Michel Robin

Solness le constructeur, mise en scène Alain Françon

Si les pièces d’Ibsen racontent toutes les interrogations intérieures d’un personnage torturé, Solness est sans doute celle, qui par sa construction rigoureuse et son langage, est la plus pertinente.
Trois actes, trois temps, trois lieux, trois femmes pour découvrir le raisonnement interne de ce constructeur qui va l’amener au suicide.

Solness le constructeur à la colline jusqu'au 25 avril

Au premier acte, on découvre l’intérieur du cabinet de cet homme, présenté d’emblée comme arrogant, sévère et méprisant. Le vieil architecte qui partage son cabinet, mourant, magnifié par le jeu de Michel Robin, aimerait qu’il cède à son fils, un projet, pour que celui-ci puisse avoir un avenir. Solness refuse, et laisse apparaître le côté le plus cynique sans doute du personnage. Il se sert de sa secrétaire Kaja, niaise et naïve, pour garder tout ce qu’il possède, sans céder une miette de son royaume.

Données fournies:
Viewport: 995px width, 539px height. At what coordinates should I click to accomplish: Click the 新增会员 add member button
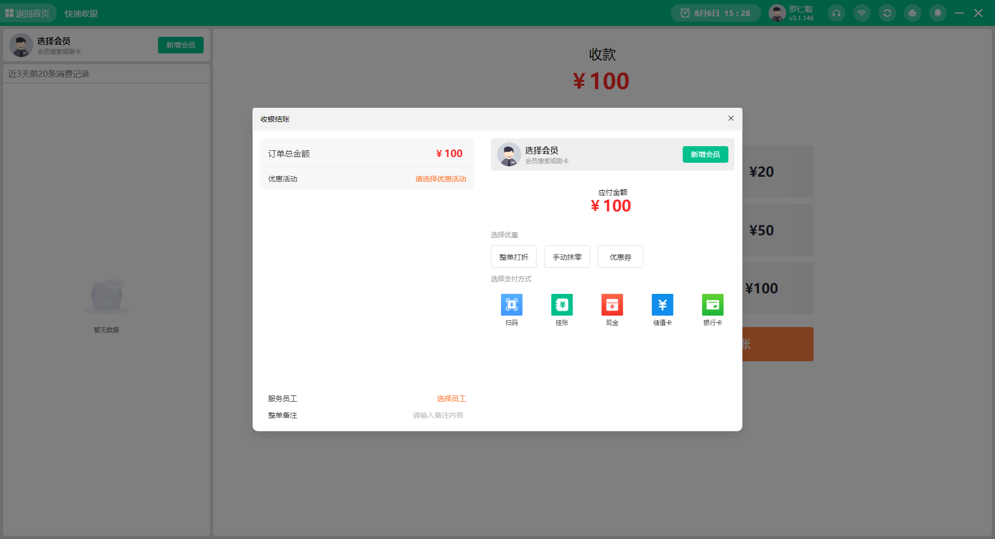pos(705,154)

Exercices:
a) Ces trois affirmations concordent-elles avec la critique de Solness le constructeur ? Pour chacune, répondez par oui ou par non en citant mot pour mot les termes décisifs : (i) la pièce compte trois actes ; (ii) Solness accepte de céder un projet au fils du vieil architecte ; (iii) Kaja est la secrétaire de Solness.
b) Pouvez-vous rédiger la suite de la critique de Solness le constructeur, à partir de sa dernière phrase ?
Les données ne sont d'aucune utilité ici.

Corrigé détaillé:
a)
(i) Oui : « Trois actes, trois temps, trois lieux, trois femmes ».
(ii) Non : « Solness refuse ».
(iii) Oui : « sa secrétaire Kaja ».

b)
Solness

C’est au deuxième acte , à l’intérieur de sa maison, de son foyer, que le noeud de la pièce se forme. La belle et jeune Hilde apparaît. C’est une jeune femme qu’il a rencontré dans la passé, alors qu’elle n’était qu’une enfant. Il bâtissait des cathédrales, des tours à échelle surhumaine. C’est en haut d’une de ces tours qu’il a fait une promesse à la petit Hilde. Il lui construirait un royaume. Solness parait bien vieux à présent devant cette bulle de jeunesse qui a jailli sous ses yeux. Pétillante et bondissante, elle vit à mille à l’heure, croquant la vie avec un mordant particulier. Elle est incarnée avec brio par Adeline d’Hermy de la Comédie Française. Face à elle, Wladimir Yordanoff se révèle absolument brillant dans chaque mot qui sort de sa bouche, chaque souffle et chaque geste. Il campe un Solness plus sombre, plus complexe, qui se révèle plus touchant, par son histoire personnelle. Les échanges entre Hilde et Solness sur les constructions du passé, sur le parcours de cet homme, le drame de sa vie (la perte de ses enfants dans un incendie). Son parcours de vie est passionnant et son analyse par son personnage est sans aucun doute le moment le plus prenant de la pièce. On est suspendu aux lèvres de Solness qui se révèle à mesure que la pièce avance, tandis qu’Hilde bondit, rit, contrastant avec le sombre esprit de ce vieil homme.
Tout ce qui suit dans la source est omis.